If you work with toxic materials, you wear a Haz-Mat suit. Likewise, if you work in a toxic workplace, you need to protect yourself, too, White says.
Do your work. Don’t let the calamitous climate interfere with your responsibilities, so that a toxic leader or dysfunctional colleagues can’t accuse of you of not doing your job, White says.
Put it in writing. Keeping record of the orders you get from a supervisor is essential. If you have a meeting where you are assigned a new responsibility or task, follow up with an email to all your managers. “It should spell out: this is how I understand what we agreed I would do. If that’s not right, please tell me,” White says.
Limit contact with toxic people. If possible, do not have meetings alone with a colleague or supervisor you see as toxic. Having another co-worker on hand can help protect you from a denigrating verbal attack if you fear that’s a possibility, White says.
Take a reality check. If you think you’re stuck in a toxic work environment, find a friend who will hear out your concerns. “Otherwise, you can wind up thinking you’re crazy,” White says. Find someone to talk with who is not involved in the situation, such as a colleague in another department or, preferably, a nonemployee.

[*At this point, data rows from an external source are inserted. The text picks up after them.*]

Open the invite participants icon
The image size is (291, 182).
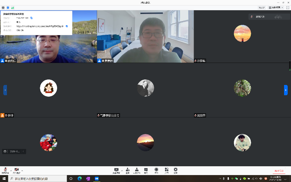pos(127,170)
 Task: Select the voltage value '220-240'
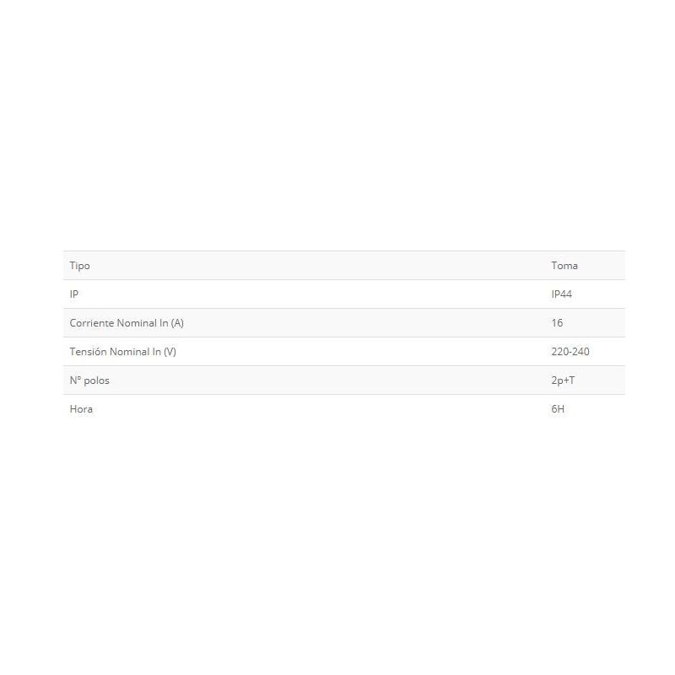(x=570, y=352)
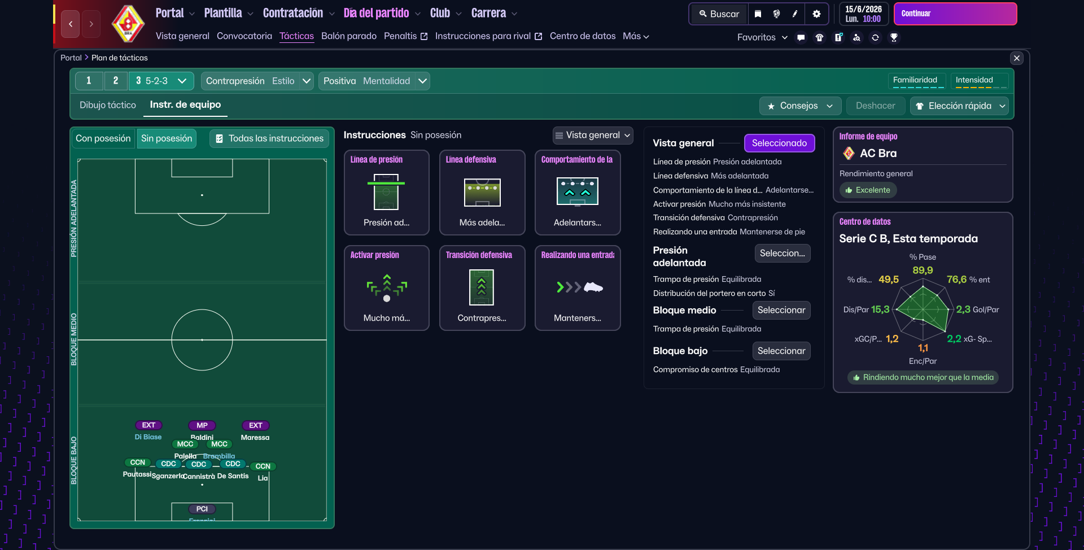Open Balón parado menu item

pyautogui.click(x=348, y=36)
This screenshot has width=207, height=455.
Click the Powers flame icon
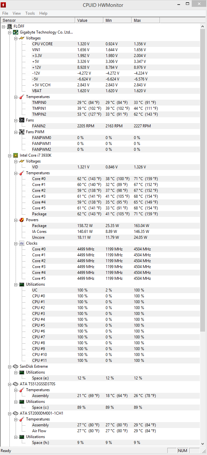click(x=22, y=220)
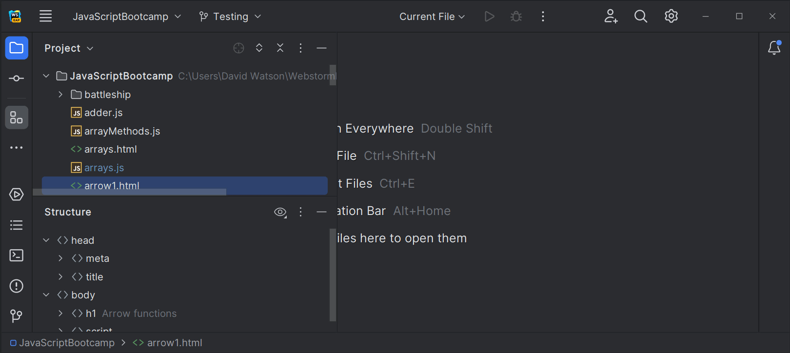Expand the battleship folder

pyautogui.click(x=60, y=95)
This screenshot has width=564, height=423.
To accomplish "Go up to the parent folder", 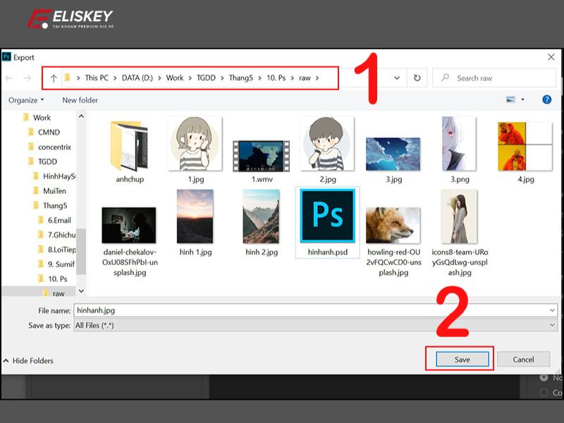I will [x=53, y=78].
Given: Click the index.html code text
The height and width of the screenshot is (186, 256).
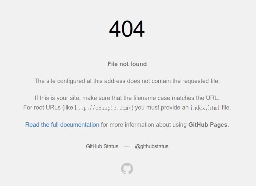Looking at the screenshot, I should pyautogui.click(x=205, y=108).

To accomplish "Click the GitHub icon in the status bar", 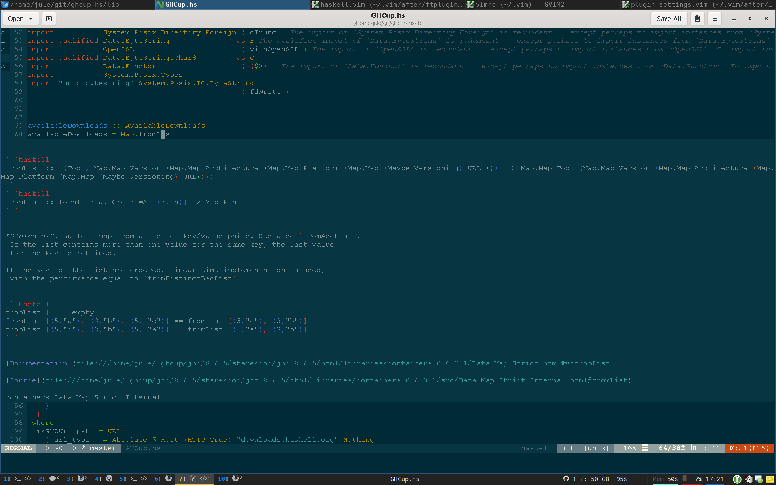I will pyautogui.click(x=566, y=479).
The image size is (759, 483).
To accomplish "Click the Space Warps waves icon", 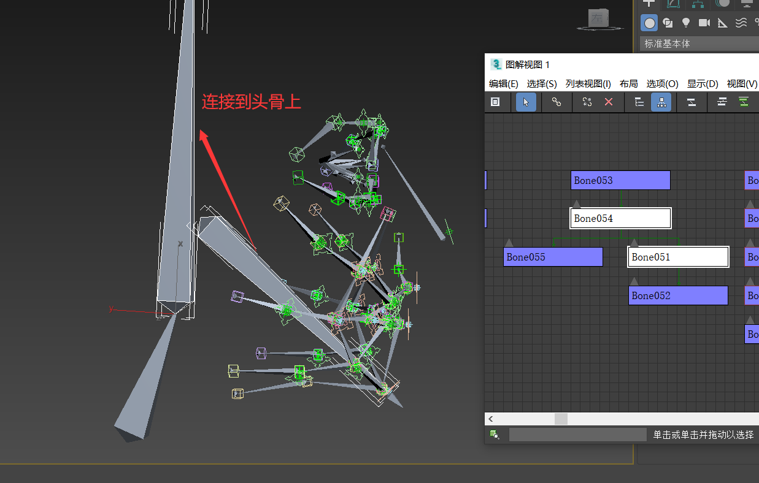I will (x=741, y=23).
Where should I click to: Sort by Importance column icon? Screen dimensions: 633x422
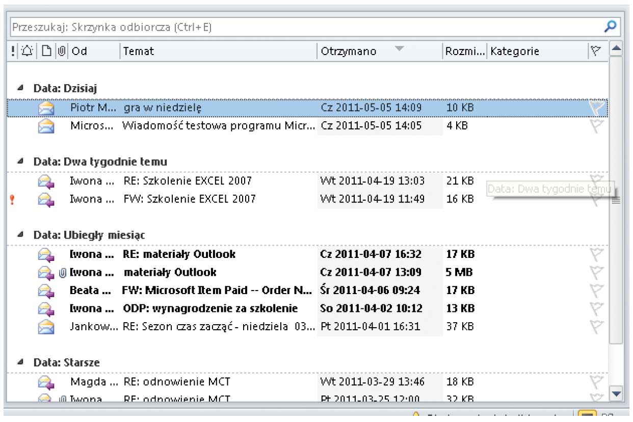pyautogui.click(x=13, y=51)
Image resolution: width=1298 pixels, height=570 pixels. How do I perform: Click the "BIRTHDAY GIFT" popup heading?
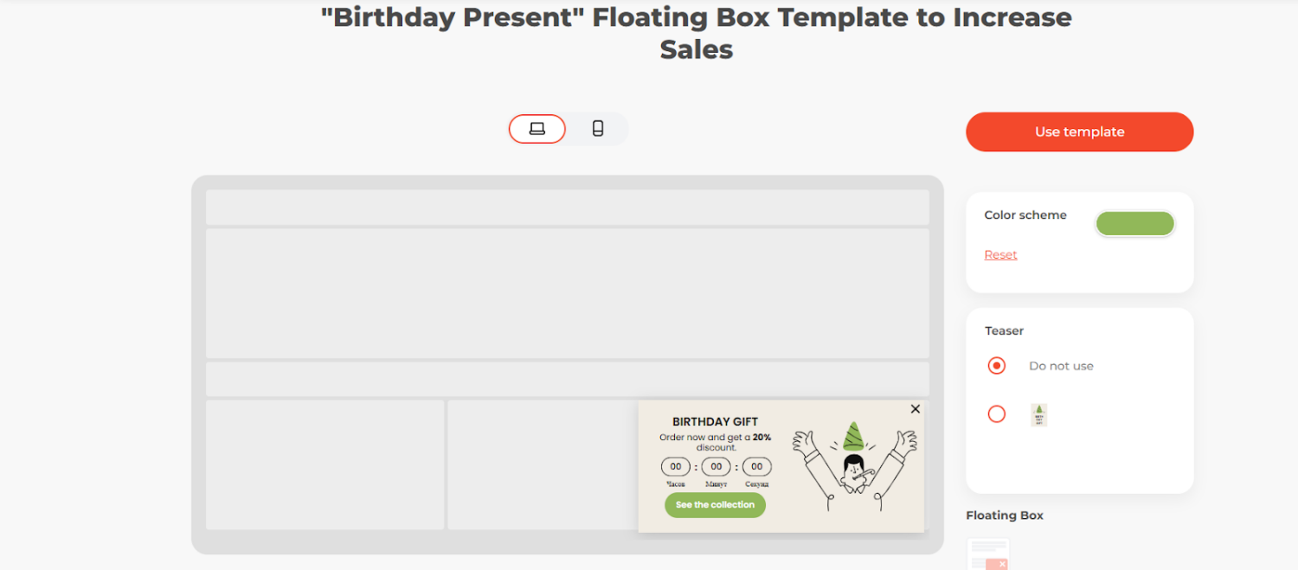pos(715,422)
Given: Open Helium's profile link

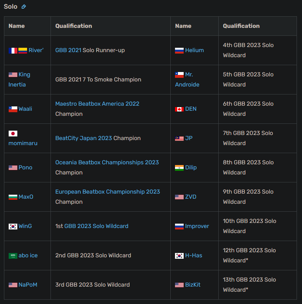Looking at the screenshot, I should click(x=194, y=50).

Manage “up” to your supervisor. That’s how Kerzner describes approaching your manager and discussing the problems that are making your workday so miserable and intolerable. “Have a transparent conversation,” Kerzner says. “If you don’t, then you’re adding to a toxic work environment. On the other hand, that dialogue could shift the paradigm just enough to get the organization to start thinking about what they have to do to change.”

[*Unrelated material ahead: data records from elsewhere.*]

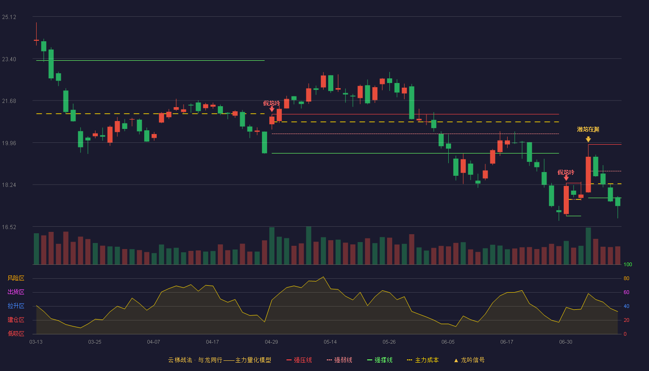
Task: Click the 龙吟信号 triangle legend icon
Action: [456, 360]
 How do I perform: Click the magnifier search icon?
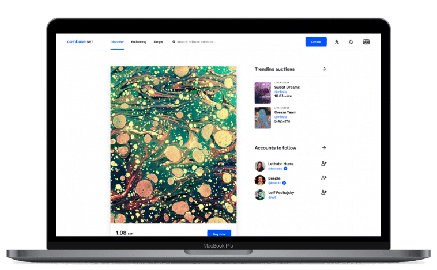pos(174,42)
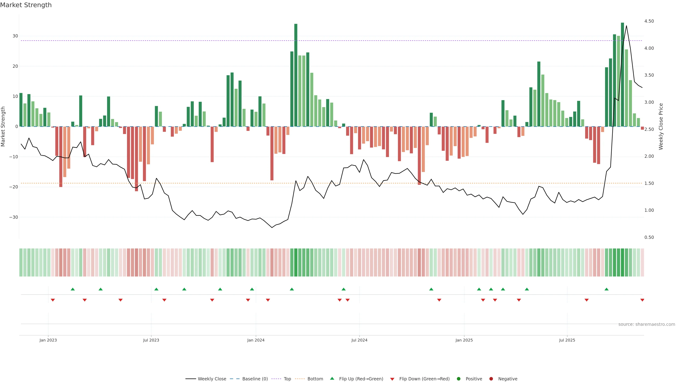Click the source: sharemaestro.com text
Screen dimensions: 684x385
(x=647, y=324)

Lead a balanced life outside of work. “If you realize that you’re unable to change the workplace, you may be able to survive a toxic environment if you work on feeling better and more balanced outside of work,” Kerzner says. Schedule time to spend with your family, whether it’s eating a meal together every day, planning a group walk, or penciling in a date night. Stay connected with friends, even if that means Zoom check-ins. Get some exercise every day. And stay in touch with your spirituality, which can mean practicing your faith, meditating, or making time for a pastime that engages you in a deep way, whether it’s listening to favorite music or flyfishing.
Or You Can Quit
If you reach a point where you simply can’t tolerate a toxic environment, then the next logical next step is to leave. “You do have a choice,” White says. “You may not like that choice, but you don’t have to stay.” Staying in a toxic work environment that’s making you sick perpetuates the idea that you’re a victim and powerless, White says, “and I don’t think any of us are powerless.”
Before you pack up the family photos and clean out your desk, here’s what to do:
Make a pros and cons list. Weigh the benefits and downsides of quitting. Kerzner has seen employees quit jobs, then return in 6 months because “the grass isn’t always greener on the other side. Make sure you’re not going to have ‘leaving remorse,’” he says.

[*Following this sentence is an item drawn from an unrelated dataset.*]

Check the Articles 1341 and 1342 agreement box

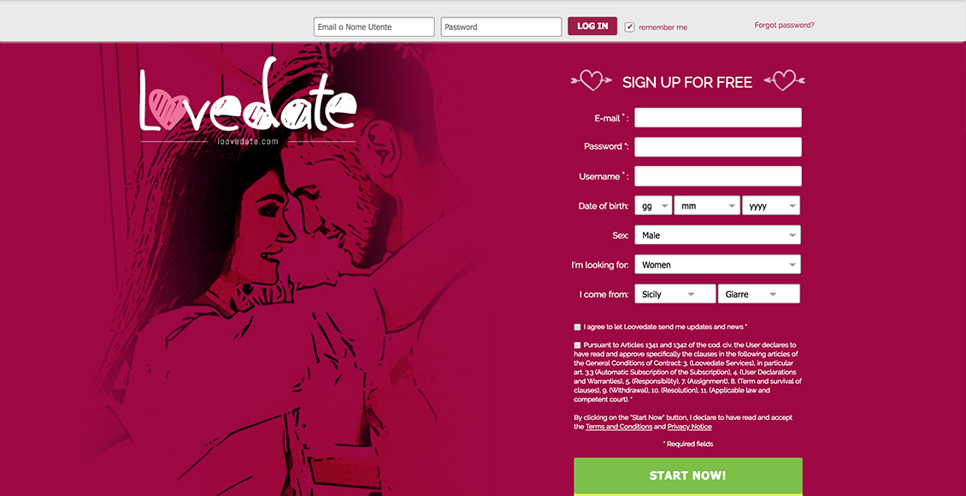point(577,345)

Be ready to market yourself. “Before you head out the door, be sure your personal branding is up to date,” Kerzner says. “Take stock of the work you’ve done and your accomplishments in the last 5 years.” Make sure those achievements are included when you update your resume and LinkedIn profile.
Don’t leave in a huff. Quitting one day on impulse is a bad idea. Give your employer fair notice, which will give you time to form your escape plan. Don’t expect to find the perfect new job right away, White says. “It’s rare to move from a negative workplace to a really good one without some sort of interim space where you go to pull yourself back together,” he says.
And when you start interviewing for a new job, see if you can speak not only with human resources and your potential supervisor, but others who work or have worked for the company. “Try to find out,” White says, “if the culture is a good fit or not.”